(Source material Opens)

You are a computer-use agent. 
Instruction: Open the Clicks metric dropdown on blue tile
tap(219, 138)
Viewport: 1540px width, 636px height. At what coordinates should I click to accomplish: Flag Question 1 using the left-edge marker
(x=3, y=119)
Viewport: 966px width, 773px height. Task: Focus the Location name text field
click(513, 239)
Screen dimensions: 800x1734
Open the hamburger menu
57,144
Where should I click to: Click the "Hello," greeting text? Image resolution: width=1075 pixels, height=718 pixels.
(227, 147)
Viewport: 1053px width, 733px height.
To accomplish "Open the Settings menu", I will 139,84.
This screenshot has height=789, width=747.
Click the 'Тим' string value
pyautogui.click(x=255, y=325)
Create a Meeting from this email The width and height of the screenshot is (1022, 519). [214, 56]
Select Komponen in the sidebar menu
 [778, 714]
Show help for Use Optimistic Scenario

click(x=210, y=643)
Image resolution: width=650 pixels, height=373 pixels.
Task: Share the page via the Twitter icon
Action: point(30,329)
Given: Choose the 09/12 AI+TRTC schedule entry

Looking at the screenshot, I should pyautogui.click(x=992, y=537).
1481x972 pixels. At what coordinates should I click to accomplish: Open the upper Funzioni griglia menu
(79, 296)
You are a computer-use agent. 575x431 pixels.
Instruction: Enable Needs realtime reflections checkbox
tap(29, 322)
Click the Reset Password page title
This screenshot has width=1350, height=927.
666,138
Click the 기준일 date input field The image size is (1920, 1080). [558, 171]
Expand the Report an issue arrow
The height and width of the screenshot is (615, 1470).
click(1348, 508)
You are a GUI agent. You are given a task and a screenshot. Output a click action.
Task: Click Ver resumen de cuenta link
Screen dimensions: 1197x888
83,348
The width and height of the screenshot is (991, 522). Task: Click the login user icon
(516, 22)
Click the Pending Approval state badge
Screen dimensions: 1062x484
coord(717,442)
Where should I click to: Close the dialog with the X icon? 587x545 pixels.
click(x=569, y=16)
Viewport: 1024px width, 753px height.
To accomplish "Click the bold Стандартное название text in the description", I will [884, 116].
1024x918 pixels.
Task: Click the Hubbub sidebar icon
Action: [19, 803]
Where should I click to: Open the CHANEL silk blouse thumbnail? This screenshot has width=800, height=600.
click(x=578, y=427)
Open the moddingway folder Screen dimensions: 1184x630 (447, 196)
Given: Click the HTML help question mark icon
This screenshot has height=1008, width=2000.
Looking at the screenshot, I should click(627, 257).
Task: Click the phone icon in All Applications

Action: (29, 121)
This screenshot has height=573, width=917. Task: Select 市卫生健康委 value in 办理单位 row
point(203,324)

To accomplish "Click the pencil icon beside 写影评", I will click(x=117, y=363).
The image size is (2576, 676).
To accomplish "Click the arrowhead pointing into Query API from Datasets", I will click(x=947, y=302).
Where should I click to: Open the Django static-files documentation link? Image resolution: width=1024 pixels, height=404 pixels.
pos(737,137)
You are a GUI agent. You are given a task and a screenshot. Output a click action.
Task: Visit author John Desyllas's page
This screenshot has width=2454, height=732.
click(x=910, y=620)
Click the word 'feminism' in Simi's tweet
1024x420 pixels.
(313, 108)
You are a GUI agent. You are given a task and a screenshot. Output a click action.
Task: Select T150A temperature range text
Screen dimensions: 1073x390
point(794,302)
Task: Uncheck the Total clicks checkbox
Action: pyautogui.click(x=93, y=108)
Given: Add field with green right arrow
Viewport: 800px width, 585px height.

(Source material Closes)

== Exercise prompt ==
Output the records exactly.

== Written response ==
You are a computer-use agent. 
Instruction: Open the Clicks metric dropdown on blue tile
tap(219, 138)
Viewport: 1540px width, 636px height. At what coordinates should I click to accomplish: Flag Question 1 using the left-edge marker
(x=3, y=119)
Viewport: 966px width, 773px height. Task: Focus the Location name text field
click(513, 239)
Screen dimensions: 800x1734
Open the hamburger menu
57,144
Where should I click to: Click the "Hello," greeting text? Image resolution: width=1075 pixels, height=718 pixels.
(227, 147)
Viewport: 1053px width, 733px height.
To accomplish "Open the Settings menu", I will 139,84.
This screenshot has height=789, width=747.
Click the 'Тим' string value
pyautogui.click(x=255, y=325)
Create a Meeting from this email The width and height of the screenshot is (1022, 519). [214, 56]
Select Komponen in the sidebar menu
 [778, 714]
Show help for Use Optimistic Scenario

click(x=210, y=643)
Image resolution: width=650 pixels, height=373 pixels.
Task: Share the page via the Twitter icon
Action: point(30,329)
Given: Choose the 09/12 AI+TRTC schedule entry

Looking at the screenshot, I should pyautogui.click(x=992, y=537).
1481x972 pixels. At what coordinates should I click to accomplish: Open the upper Funzioni griglia menu
(79, 296)
You are a computer-use agent. 575x431 pixels.
Instruction: Enable Needs realtime reflections checkbox
tap(29, 322)
Click the Reset Password page title
This screenshot has width=1350, height=927.
666,138
Click the 기준일 date input field The image size is (1920, 1080). [558, 171]
Expand the Report an issue arrow
The height and width of the screenshot is (615, 1470).
click(1348, 508)
You are a GUI agent. You are given a task and a screenshot. Output a click action.
Task: Click Ver resumen de cuenta link
Screen dimensions: 1197x888
83,348
The width and height of the screenshot is (991, 522). Task: Click the login user icon
(516, 22)
Click the Pending Approval state badge
Screen dimensions: 1062x484
coord(717,442)
Where should I click to: Close the dialog with the X icon? 587x545 pixels.
click(x=569, y=16)
Viewport: 1024px width, 753px height.
To accomplish "Click the bold Стандартное название text in the description", I will [884, 116].
1024x918 pixels.
Task: Click the Hubbub sidebar icon
Action: [19, 803]
Where should I click to: Open the CHANEL silk blouse thumbnail? This screenshot has width=800, height=600.
click(x=578, y=427)
Open the moddingway folder Screen dimensions: 1184x630 (447, 196)
Given: Click the HTML help question mark icon
This screenshot has height=1008, width=2000.
Looking at the screenshot, I should click(627, 257).
Task: Click the phone icon in All Applications

Action: (29, 121)
This screenshot has height=573, width=917. Task: Select 市卫生健康委 value in 办理单位 row
point(203,324)

To accomplish "Click the pencil icon beside 写影评", I will click(x=117, y=363).
The image size is (2576, 676).
To accomplish "Click the arrowhead pointing into Query API from Datasets", I will click(x=947, y=302).
Where should I click to: Open the Django static-files documentation link? Image resolution: width=1024 pixels, height=404 pixels.
pos(737,137)
You are a GUI agent. You are given a task and a screenshot. Output a click action.
Task: Visit author John Desyllas's page
This screenshot has width=2454, height=732.
click(x=910, y=620)
Click the word 'feminism' in Simi's tweet
1024x420 pixels.
(313, 108)
You are a GUI agent. You are given a task and a screenshot. Output a click action.
Task: Select T150A temperature range text
Screen dimensions: 1073x390
point(794,302)
Task: Uncheck the Total clicks checkbox
Action: pyautogui.click(x=93, y=108)
Given: Add field with green right arrow
Viewport: 800px width, 585px height.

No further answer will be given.